Work item -
Gather up every line from the entries below that uses the word "agent".
'''
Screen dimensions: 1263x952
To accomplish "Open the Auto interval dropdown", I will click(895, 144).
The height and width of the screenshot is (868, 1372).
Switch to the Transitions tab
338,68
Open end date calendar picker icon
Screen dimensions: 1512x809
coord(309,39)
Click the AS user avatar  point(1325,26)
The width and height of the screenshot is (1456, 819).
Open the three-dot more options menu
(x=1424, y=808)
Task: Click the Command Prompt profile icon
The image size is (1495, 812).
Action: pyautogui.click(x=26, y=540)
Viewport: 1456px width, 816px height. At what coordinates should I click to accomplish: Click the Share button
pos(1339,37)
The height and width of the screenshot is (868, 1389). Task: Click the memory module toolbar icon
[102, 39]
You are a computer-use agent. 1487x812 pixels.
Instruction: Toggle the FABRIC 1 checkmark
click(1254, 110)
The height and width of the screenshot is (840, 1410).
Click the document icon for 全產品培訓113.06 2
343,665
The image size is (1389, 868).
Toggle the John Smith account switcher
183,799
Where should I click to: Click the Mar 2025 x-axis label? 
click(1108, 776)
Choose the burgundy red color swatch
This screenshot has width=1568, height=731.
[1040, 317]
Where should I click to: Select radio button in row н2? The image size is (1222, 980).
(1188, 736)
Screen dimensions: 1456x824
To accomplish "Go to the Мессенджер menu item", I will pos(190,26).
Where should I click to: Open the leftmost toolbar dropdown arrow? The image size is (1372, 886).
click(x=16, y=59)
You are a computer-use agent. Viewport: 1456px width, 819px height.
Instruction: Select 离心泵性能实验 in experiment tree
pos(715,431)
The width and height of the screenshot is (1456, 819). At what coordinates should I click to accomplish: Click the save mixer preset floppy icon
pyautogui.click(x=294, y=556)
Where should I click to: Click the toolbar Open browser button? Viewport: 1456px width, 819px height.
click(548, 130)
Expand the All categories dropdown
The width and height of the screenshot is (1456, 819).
'''
Task result -
You are a computer-use agent. 1487x812 pixels.
You are a computer-use agent. Viewport: 1456px width, 819px height.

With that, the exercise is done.